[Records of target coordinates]
┏━━
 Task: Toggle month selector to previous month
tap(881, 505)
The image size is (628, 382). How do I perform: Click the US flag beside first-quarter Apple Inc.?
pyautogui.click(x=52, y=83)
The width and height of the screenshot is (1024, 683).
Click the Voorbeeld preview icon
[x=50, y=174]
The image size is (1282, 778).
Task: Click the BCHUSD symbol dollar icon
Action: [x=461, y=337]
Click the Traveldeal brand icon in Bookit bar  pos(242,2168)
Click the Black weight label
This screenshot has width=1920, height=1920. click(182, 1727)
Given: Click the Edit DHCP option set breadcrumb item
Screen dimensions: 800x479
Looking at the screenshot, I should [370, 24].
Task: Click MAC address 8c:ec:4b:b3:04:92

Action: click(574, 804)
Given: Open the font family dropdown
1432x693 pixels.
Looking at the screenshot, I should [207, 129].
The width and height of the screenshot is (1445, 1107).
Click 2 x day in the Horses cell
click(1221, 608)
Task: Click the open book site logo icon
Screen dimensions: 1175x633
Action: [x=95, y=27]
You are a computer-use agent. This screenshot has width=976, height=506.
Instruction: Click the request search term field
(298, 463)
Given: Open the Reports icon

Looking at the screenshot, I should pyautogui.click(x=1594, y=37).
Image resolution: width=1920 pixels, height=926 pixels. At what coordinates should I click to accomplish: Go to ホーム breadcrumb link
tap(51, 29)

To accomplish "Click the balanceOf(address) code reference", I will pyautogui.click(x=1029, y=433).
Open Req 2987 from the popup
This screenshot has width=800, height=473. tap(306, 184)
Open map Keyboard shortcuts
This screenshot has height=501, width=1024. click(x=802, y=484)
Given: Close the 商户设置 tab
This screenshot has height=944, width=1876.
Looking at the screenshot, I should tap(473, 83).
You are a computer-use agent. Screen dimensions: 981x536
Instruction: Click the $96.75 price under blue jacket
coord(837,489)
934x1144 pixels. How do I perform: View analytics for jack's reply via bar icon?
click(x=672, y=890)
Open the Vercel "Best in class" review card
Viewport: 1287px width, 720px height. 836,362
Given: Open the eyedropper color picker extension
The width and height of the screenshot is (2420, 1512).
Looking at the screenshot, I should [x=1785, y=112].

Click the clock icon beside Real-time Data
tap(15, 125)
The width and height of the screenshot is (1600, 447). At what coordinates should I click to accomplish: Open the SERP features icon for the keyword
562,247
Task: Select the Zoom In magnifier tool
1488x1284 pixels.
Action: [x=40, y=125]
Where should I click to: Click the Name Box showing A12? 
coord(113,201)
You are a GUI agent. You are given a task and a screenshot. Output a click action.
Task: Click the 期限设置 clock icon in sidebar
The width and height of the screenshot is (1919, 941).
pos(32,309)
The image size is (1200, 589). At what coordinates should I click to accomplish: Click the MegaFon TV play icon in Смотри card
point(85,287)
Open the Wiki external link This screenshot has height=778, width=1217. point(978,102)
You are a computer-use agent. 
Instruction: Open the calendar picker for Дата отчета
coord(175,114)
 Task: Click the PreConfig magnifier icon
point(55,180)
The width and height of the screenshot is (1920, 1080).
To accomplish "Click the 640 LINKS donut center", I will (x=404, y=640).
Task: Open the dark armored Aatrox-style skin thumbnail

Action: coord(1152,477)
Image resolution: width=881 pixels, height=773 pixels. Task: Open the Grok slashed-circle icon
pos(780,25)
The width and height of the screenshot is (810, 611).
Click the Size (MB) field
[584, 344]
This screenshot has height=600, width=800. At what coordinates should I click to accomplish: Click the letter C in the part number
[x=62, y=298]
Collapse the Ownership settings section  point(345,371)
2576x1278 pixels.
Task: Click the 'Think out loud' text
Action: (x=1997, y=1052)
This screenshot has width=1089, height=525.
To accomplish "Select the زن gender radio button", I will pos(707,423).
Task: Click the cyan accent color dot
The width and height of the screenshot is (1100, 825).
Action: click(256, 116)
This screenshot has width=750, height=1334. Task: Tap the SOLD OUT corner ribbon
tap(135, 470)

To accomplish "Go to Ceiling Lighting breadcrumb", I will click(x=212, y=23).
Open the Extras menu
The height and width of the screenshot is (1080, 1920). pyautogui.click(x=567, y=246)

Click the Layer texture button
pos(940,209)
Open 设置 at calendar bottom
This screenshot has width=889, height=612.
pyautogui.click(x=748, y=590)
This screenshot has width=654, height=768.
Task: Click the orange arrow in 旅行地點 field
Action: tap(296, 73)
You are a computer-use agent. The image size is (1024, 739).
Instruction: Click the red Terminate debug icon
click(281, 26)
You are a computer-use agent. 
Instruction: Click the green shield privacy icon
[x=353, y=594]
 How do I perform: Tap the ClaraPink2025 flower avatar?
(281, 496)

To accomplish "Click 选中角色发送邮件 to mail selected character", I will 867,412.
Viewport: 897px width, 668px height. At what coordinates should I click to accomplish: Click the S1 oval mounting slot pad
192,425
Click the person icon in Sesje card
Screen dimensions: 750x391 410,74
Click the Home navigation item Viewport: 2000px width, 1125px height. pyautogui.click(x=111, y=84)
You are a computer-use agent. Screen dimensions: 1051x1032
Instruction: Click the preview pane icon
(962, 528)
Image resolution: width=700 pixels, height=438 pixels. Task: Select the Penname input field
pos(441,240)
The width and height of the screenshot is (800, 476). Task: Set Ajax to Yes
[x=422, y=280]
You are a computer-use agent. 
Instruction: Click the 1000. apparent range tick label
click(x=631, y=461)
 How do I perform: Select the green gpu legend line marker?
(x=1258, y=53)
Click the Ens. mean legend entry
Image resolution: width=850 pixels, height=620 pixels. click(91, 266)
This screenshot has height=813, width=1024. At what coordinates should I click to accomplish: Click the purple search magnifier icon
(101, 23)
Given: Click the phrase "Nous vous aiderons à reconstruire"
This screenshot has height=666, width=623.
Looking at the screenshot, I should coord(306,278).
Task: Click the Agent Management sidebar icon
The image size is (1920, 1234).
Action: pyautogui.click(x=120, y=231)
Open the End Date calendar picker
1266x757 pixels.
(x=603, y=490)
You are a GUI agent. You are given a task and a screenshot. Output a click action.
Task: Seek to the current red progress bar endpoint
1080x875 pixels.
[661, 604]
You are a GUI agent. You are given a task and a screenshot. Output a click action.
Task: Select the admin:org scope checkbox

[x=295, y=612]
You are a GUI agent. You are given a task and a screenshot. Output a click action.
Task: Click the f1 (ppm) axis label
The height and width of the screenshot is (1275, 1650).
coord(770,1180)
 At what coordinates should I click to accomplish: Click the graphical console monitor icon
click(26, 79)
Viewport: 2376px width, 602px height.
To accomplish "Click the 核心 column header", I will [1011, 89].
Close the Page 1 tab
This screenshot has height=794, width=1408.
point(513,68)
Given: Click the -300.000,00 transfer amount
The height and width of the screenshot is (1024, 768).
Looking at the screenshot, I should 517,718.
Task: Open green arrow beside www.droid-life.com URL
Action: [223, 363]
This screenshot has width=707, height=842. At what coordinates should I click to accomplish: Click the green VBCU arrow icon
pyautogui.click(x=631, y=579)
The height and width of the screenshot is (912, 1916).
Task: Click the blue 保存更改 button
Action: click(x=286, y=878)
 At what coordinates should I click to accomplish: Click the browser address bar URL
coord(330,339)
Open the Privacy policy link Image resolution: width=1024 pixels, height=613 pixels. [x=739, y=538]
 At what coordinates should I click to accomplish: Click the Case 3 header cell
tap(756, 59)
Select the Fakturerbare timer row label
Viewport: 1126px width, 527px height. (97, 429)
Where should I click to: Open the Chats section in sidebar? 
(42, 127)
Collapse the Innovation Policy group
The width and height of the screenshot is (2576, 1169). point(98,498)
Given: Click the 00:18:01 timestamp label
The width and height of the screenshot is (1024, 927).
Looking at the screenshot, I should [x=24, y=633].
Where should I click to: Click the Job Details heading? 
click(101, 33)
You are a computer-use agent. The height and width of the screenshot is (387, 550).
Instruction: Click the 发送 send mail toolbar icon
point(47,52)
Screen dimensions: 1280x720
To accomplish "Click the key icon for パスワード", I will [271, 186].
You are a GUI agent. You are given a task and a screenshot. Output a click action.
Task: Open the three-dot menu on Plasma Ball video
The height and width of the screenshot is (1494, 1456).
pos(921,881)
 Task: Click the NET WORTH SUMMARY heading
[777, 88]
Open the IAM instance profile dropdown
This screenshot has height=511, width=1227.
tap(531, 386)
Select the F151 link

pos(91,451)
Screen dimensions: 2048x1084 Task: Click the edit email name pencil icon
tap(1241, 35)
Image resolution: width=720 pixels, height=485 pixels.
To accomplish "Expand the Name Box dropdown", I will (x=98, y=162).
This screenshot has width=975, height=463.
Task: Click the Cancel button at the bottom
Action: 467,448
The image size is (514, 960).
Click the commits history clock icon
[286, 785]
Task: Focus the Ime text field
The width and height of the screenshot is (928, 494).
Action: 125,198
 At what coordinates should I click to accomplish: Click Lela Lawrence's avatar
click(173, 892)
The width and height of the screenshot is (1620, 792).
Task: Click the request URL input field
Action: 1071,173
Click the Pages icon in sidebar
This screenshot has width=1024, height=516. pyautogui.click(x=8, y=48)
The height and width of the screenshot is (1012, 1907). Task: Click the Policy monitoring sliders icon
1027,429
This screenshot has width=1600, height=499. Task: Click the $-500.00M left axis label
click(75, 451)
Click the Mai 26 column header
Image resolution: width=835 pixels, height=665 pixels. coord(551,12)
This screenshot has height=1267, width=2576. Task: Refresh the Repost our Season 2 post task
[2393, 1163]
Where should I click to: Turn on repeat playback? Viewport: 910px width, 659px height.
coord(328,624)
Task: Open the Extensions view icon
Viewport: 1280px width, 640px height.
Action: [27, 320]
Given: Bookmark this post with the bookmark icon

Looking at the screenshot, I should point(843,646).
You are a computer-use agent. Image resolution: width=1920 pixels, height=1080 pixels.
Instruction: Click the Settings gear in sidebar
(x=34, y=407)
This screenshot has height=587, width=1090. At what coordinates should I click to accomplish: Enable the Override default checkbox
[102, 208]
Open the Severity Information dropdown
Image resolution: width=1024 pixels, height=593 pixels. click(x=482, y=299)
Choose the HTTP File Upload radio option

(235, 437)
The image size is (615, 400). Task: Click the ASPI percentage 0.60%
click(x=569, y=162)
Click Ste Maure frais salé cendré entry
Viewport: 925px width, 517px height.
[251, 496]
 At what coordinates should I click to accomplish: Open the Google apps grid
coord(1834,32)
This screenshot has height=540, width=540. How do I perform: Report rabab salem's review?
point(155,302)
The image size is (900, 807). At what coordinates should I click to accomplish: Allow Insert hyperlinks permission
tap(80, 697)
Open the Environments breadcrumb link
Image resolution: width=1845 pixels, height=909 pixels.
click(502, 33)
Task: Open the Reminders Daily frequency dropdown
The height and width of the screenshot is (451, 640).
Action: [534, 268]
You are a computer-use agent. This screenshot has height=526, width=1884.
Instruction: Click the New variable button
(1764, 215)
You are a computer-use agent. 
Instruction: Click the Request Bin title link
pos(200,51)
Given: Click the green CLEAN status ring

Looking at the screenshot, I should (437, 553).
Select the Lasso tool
┗━━
Give everything from the line containing "Given: Click the Edit" down to the line containing "tap(15, 125)" as a Markdown table, leaving out blank lines. Use a column named No. for the row number and a column named Entry for the line.

| No. | Entry |
|---|---|
| 1 | Given: Click the Edit DHCP option set breadcrumb item |
| 2 | Screen dimensions: 800x479 |
| 3 | Looking at the screenshot, I should [370, 24]. |
| 4 | Task: Click MAC address 8c:ec:4b:b3:04:92 |
| 5 | Action: click(574, 804) |
| 6 | Given: Open the font family dropdown |
| 7 | 1432x693 pixels. |
| 8 | Looking at the screenshot, I should [207, 129]. |
| 9 | The width and height of the screenshot is (1445, 1107). |
| 10 | Click 2 x day in the Horses cell |
| 11 | click(1221, 608) |
| 12 | Task: Click the open book site logo icon |
| 13 | Screen dimensions: 1175x633 |
| 14 | Action: [x=95, y=27] |
| 15 | You are a computer-use agent. This screenshot has width=976, height=506. |
| 16 | Instruction: Click the request search term field |
| 17 | (298, 463) |
| 18 | Given: Open the Reports icon |
| 19 | Looking at the screenshot, I should pyautogui.click(x=1594, y=37). |
| 20 | Image resolution: width=1920 pixels, height=926 pixels. At what coordinates should I click to accomplish: Go to ホーム breadcrumb link |
| 21 | tap(51, 29) |
| 22 | To accomplish "Click the balanceOf(address) code reference", I will pyautogui.click(x=1029, y=433). |
| 23 | Open Req 2987 from the popup |
| 24 | This screenshot has width=800, height=473. tap(306, 184) |
| 25 | Open map Keyboard shortcuts |
| 26 | This screenshot has height=501, width=1024. click(x=802, y=484) |
| 27 | Given: Close the 商户设置 tab |
| 28 | This screenshot has height=944, width=1876. |
| 29 | Looking at the screenshot, I should tap(473, 83). |
| 30 | You are a computer-use agent. Screen dimensions: 981x536 |
| 31 | Instruction: Click the $96.75 price under blue jacket |
| 32 | coord(837,489) |
| 33 | 934x1144 pixels. How do I perform: View analytics for jack's reply via bar icon? |
| 34 | click(x=672, y=890) |
| 35 | Open the Vercel "Best in class" review card |
| 36 | Viewport: 1287px width, 720px height. 836,362 |
| 37 | Given: Open the eyedropper color picker extension |
| 38 | The width and height of the screenshot is (2420, 1512). |
| 39 | Looking at the screenshot, I should [x=1785, y=112]. |
| 40 | Click the clock icon beside Real-time Data |
| 41 | tap(15, 125) |